La resolución, firmada por el director de ARCA, Juan Pazo, también autoriza a las áreas de Sistemas y de la Dirección General de Aduanas a emitir las disposiciones operativas que sean necesarias para su correcta aplicación. La entrada en vigencia está prevista para dentro de diez días hábiles.
Una vez que se completen las verificaciones en el sistema y no se detecten irregularidades, se podrá formalizar la declaración aduanera para permitir el ingreso físico del automóvil al país. Este régimen está destinado exclusivamente a vehículos con más de 30 años desde su fabricación.

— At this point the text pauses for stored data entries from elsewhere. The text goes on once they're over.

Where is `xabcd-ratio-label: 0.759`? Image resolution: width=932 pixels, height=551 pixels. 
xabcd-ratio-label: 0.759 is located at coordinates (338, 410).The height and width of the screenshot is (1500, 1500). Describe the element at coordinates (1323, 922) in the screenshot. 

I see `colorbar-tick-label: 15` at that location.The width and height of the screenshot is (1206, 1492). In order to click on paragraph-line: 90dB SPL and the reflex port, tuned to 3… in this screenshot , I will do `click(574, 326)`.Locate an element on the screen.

El objetivo de la nueva disposición oficial
Según el Gobierno, esta actualización busca brindar un marco más ágil y transparente para los coleccionistas y aficionados del automovilismo histórico. La medida forma parte de una serie de simplificaciones iniciadas en febrero pasado, cuando se creó el Régimen de Importación de Vehículos Clásicos.
Desde entonces, se eliminó el requisito de una declaración impositiva del vendedor extranjero y se implementaron el Certificado de Importación de Vehículos Automotores Clásicos (CIVAC) y la Acreditación de Vehículo Automotor Clásico (AVAC). Estos trámites se realizan a través de la plataforma TAD y tienen una validez de un año una vez aprobados.
Posteriormente, en el mes de julio, la Resolución 300/2025 introdujo nuevos ajustes al esquema, con el fin de agilizar los procesos, eliminar trámites redundantes y reducir los plazos administrativos mediante el uso obligatorio de sistemas digitales y nuevas pautas de control documental.